Pada masa kerajaan Singhasari abad 13, wilayah yang kini disebut Jember merupakan bagian dari Lamajang (Lumajang) dan Tigang Juru. Hutannya lebat dan berawa-rawa sehingga berfungsi sebagai buffer zone dan benteng alam dengan kerajaan di Bali. Selain sebagai tempat berburu, wilayah ini sering dikunjungi kaum bangsawan untuk berbagai kegiatan ritual.
Pada masa Majapahit, Jember lebih dikenal sebagai tempat tirthayatra/ ziarah Hayam Wuruk tahun 1359 M. Terdapat sebanyak 25 titik ‘tetirah’ sebagaimana ditulis oleh Mpu Prapanca dalam naskah Negarakretagama. Tempat-tempat tersebut antara lain Kasogatan Bajraka, Renes, Tampahing, Palumbon, Kunir Basini, Sarampwan, Rabut Lawang, Balater, Sadeng, Kutha Bacok, Balung, Tumbu, Habet, Galagah, dll.
Beberapa tahun sebelumnya saat berkecamuk Pasadeng (Perang Sadeng) di Puger dan Ketha di Panarukan, pasukan penyerbu dari Majapahit diperkirakan mendirikan basis pertahanan di wilayah ini. Dipenuhi hutan dan berbukit serta ngarai yang tak terhitung, Jember adalah tempat persembunyian terbaik pada masa kolonial.
Pada Perang Paregreg (1401-1406 M) kawasan Jember juga menjadi medan laga dan area pergerakan pasukan. Jember juga muncul pada ekspedisi Adityawarman dan Gajah Mada saat menyerbu Bali.
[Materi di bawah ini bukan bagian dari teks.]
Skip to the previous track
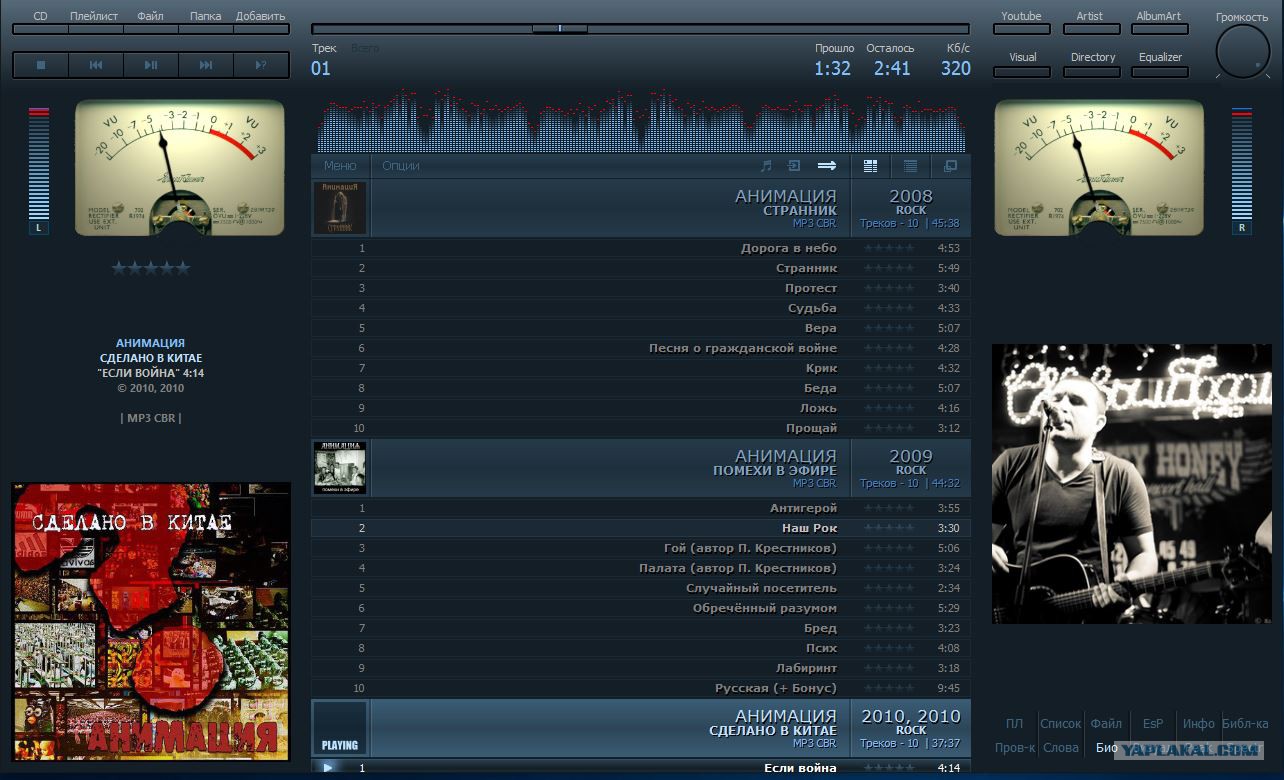 click(96, 65)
Pada masa selanjutnya yakni masa kolonial, kawasan ini disebut sebagai Java’s Oosthoek yang merupakan cikal bakal lahirnya Jawa Timur. Penguasa Mataram Pakubuwono II yang terdesak menghadapi perlawanan pemberontak Untung Suropati dan Trunojoyo, menggadaikan wilayah ini pada VOC. Mataram mengklaim Jawa bagian timur, terutama Malang hingga ke Blambangan sebagai bagian wilayahnya. Pengaruhnya sesungguhnya tidak terlalu kuat sehingga rakyat di daerah ini acap kali mengabaikan Mataram. Lagi pula wilayah ‘Brang Wetan’ atau ‘Mancanegara Timur’ ini adalah tempat persembunyian kesukaan para pembangkang VOC maupun Mataram.
Pada masa Perang Puputan Bayu (1771-1774) daerah Puger, Kedawung dan Nusa Barong di Jember menjadi basis pertahanan melawan VOC.
Ketika di Belanda golongan liberal dengan Open Door Policy nya berkuasa, Jember dirubah menjadi lahan perkebunan (afdeling) untuk komoditi tembakau, lalu kopi, kakao,dan karet selama berpuluh-puluh tahun. Jejak masa perkebunan tembakau ini kental mewarnai khasanah sejarah Jember hingga sekarang.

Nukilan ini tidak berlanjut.